■ What this task involves ■
Check every line of the data for the word "field", and copy those that have it.
────────────────
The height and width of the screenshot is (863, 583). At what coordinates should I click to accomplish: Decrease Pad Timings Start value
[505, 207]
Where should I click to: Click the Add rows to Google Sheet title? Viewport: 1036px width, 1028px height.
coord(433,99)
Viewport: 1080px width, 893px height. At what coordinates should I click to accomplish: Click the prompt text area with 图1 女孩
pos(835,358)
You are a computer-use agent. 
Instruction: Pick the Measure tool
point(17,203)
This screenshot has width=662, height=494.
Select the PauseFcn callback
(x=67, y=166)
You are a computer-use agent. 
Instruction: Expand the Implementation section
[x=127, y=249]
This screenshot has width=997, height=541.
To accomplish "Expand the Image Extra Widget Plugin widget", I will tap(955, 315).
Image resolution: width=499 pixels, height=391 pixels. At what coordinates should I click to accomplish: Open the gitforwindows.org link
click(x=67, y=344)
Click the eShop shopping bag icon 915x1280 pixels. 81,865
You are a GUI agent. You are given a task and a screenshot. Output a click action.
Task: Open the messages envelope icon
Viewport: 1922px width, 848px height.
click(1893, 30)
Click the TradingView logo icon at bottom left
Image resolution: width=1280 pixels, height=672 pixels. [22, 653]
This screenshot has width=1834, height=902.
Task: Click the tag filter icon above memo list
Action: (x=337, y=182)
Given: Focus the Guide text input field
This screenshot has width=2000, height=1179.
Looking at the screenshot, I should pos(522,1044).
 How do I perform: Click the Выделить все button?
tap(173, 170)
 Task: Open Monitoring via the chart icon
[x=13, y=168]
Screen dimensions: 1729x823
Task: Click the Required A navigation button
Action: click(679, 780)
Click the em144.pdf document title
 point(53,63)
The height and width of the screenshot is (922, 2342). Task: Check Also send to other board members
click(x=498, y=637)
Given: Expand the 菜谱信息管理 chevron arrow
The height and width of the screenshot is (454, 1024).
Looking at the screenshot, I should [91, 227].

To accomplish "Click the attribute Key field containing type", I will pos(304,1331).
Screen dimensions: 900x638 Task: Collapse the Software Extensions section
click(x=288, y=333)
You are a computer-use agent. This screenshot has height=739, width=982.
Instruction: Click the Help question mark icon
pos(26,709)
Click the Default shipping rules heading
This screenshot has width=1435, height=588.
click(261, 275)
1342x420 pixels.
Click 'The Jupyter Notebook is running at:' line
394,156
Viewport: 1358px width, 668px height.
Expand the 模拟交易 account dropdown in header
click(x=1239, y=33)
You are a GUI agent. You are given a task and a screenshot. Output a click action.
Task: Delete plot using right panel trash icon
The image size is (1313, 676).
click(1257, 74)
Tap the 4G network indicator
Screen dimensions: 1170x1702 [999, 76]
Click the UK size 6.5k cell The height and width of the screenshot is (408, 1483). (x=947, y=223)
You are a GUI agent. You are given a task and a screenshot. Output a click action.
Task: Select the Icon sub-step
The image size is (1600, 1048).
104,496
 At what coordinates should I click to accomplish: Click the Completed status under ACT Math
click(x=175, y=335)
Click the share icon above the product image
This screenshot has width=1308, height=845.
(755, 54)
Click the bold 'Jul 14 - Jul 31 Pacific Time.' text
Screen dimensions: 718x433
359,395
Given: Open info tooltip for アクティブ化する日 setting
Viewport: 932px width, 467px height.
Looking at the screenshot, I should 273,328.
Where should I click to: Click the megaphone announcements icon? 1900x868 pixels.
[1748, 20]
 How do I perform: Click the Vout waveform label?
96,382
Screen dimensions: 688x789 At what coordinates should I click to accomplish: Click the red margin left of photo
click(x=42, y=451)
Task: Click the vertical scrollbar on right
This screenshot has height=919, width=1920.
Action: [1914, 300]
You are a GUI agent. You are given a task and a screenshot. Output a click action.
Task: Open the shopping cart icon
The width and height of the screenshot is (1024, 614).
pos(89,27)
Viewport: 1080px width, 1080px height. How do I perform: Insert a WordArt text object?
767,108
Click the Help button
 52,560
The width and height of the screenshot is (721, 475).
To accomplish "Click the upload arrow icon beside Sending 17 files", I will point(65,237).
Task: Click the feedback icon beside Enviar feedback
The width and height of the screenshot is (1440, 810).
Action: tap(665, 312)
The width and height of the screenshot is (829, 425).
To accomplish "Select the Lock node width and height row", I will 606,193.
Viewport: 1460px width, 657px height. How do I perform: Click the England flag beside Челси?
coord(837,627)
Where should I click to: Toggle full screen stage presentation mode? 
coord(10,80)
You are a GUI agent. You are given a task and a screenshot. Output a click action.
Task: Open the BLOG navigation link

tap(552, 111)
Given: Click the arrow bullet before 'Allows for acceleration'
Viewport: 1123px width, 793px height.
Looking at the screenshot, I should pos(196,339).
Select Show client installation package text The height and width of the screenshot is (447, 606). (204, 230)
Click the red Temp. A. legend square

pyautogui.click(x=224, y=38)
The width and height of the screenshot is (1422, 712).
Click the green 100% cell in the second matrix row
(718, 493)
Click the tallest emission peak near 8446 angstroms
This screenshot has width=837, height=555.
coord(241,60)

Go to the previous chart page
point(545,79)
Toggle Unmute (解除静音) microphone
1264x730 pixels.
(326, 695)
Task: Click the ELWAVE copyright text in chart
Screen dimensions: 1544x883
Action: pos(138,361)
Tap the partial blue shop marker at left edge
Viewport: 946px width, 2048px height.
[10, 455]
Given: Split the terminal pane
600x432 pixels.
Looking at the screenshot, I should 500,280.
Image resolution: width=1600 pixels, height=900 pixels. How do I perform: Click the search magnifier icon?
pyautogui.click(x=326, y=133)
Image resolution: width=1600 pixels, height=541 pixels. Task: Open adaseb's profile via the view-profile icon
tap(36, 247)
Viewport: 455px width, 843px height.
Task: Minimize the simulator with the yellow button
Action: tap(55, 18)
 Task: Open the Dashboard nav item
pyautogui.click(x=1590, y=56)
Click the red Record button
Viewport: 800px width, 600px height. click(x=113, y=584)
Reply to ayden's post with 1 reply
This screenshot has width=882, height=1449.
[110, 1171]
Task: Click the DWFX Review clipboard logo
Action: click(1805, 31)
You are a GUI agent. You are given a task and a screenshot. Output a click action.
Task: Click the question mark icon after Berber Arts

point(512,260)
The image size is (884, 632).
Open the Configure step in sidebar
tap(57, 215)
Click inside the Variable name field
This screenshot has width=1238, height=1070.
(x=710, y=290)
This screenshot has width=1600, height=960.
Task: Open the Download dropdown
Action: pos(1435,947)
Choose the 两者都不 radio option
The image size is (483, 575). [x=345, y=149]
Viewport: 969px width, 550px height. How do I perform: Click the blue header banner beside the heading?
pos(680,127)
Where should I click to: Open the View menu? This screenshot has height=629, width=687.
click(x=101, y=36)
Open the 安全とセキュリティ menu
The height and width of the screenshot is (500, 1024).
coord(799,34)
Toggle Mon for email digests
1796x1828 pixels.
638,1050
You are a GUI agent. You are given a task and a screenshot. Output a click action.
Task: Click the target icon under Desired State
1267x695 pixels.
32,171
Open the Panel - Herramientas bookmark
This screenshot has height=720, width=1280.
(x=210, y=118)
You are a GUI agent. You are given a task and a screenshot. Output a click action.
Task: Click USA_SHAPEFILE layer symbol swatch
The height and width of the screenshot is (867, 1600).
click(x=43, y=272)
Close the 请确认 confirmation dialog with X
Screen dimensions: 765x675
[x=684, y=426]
────────────────
■ Answer below ■
Given: Focus the Guide text input field
To accomplish "Click the attribute Key field containing type", I will pos(304,1331).
Click inside the Variable name field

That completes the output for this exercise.